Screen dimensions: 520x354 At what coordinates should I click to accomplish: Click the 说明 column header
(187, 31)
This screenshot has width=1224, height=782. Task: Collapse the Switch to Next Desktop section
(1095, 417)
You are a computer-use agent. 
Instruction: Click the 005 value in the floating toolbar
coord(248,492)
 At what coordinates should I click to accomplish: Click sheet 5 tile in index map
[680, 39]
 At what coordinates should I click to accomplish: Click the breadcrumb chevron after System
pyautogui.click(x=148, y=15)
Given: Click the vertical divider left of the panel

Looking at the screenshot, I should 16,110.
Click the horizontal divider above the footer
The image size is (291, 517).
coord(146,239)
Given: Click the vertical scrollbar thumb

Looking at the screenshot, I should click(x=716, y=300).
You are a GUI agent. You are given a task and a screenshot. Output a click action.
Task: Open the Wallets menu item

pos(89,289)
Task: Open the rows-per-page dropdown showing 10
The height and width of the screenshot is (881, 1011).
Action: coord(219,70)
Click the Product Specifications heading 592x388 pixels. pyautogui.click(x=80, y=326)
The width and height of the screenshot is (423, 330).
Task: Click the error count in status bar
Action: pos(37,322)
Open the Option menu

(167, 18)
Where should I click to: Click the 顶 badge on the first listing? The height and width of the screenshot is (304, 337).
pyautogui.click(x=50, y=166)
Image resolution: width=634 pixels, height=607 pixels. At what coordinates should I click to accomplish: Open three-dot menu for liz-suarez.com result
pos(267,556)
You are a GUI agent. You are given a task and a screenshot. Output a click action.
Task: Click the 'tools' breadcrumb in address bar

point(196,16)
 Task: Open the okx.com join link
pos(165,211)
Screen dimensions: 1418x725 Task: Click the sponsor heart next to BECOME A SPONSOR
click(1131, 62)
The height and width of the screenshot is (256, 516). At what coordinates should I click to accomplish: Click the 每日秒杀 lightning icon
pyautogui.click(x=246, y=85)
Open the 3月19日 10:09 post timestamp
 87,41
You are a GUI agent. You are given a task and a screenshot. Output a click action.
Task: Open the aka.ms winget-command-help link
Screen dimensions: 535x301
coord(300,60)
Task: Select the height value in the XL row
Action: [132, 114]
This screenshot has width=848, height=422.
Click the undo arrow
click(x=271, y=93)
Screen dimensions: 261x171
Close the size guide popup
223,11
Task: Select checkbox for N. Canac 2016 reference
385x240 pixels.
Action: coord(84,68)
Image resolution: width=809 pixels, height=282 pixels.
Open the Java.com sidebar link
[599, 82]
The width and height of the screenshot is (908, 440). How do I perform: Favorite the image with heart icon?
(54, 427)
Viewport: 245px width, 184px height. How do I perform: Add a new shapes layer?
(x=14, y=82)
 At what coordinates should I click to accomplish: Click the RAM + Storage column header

(Brief) Please give every entry again, precisely as it appears.

(Solution to this exercise)
Screen dimensions: 520x354 At what coordinates should I click to accomplish: Click the 说明 column header
(187, 31)
This screenshot has width=1224, height=782. Task: Collapse the Switch to Next Desktop section
(1095, 417)
You are a computer-use agent. 
Instruction: Click the 005 value in the floating toolbar
coord(248,492)
 At what coordinates should I click to accomplish: Click sheet 5 tile in index map
[680, 39]
 At what coordinates should I click to accomplish: Click the breadcrumb chevron after System
pyautogui.click(x=148, y=15)
Given: Click the vertical divider left of the panel

Looking at the screenshot, I should 16,110.
Click the horizontal divider above the footer
The image size is (291, 517).
coord(146,239)
Given: Click the vertical scrollbar thumb

Looking at the screenshot, I should click(x=716, y=300).
You are a GUI agent. You are given a task and a screenshot. Output a click action.
Task: Open the Wallets menu item

pos(89,289)
Task: Open the rows-per-page dropdown showing 10
The height and width of the screenshot is (881, 1011).
Action: coord(219,70)
Click the Product Specifications heading 592x388 pixels. pyautogui.click(x=80, y=326)
The width and height of the screenshot is (423, 330).
Task: Click the error count in status bar
Action: pos(37,322)
Open the Option menu

(167, 18)
Where should I click to: Click the 顶 badge on the first listing? The height and width of the screenshot is (304, 337).
pyautogui.click(x=50, y=166)
Image resolution: width=634 pixels, height=607 pixels. At what coordinates should I click to accomplish: Open three-dot menu for liz-suarez.com result
pos(267,556)
You are a GUI agent. You are given a task and a screenshot. Output a click action.
Task: Click the 'tools' breadcrumb in address bar

point(196,16)
 Task: Open the okx.com join link
pos(165,211)
Screen dimensions: 1418x725 Task: Click the sponsor heart next to BECOME A SPONSOR
click(1131, 62)
The height and width of the screenshot is (256, 516). At what coordinates should I click to accomplish: Click the 每日秒杀 lightning icon
pyautogui.click(x=246, y=85)
Open the 3月19日 10:09 post timestamp
 87,41
You are a GUI agent. You are given a task and a screenshot. Output a click action.
Task: Open the aka.ms winget-command-help link
Screen dimensions: 535x301
coord(300,60)
Task: Select the height value in the XL row
Action: [132, 114]
This screenshot has width=848, height=422.
Click the undo arrow
click(x=271, y=93)
Screen dimensions: 261x171
Close the size guide popup
223,11
Task: Select checkbox for N. Canac 2016 reference
385x240 pixels.
Action: coord(84,68)
Image resolution: width=809 pixels, height=282 pixels.
Open the Java.com sidebar link
[599, 82]
The width and height of the screenshot is (908, 440). How do I perform: Favorite the image with heart icon?
(54, 427)
Viewport: 245px width, 184px height. How do I perform: Add a new shapes layer?
(x=14, y=82)
 At what coordinates should I click to accomplish: Click the RAM + Storage column header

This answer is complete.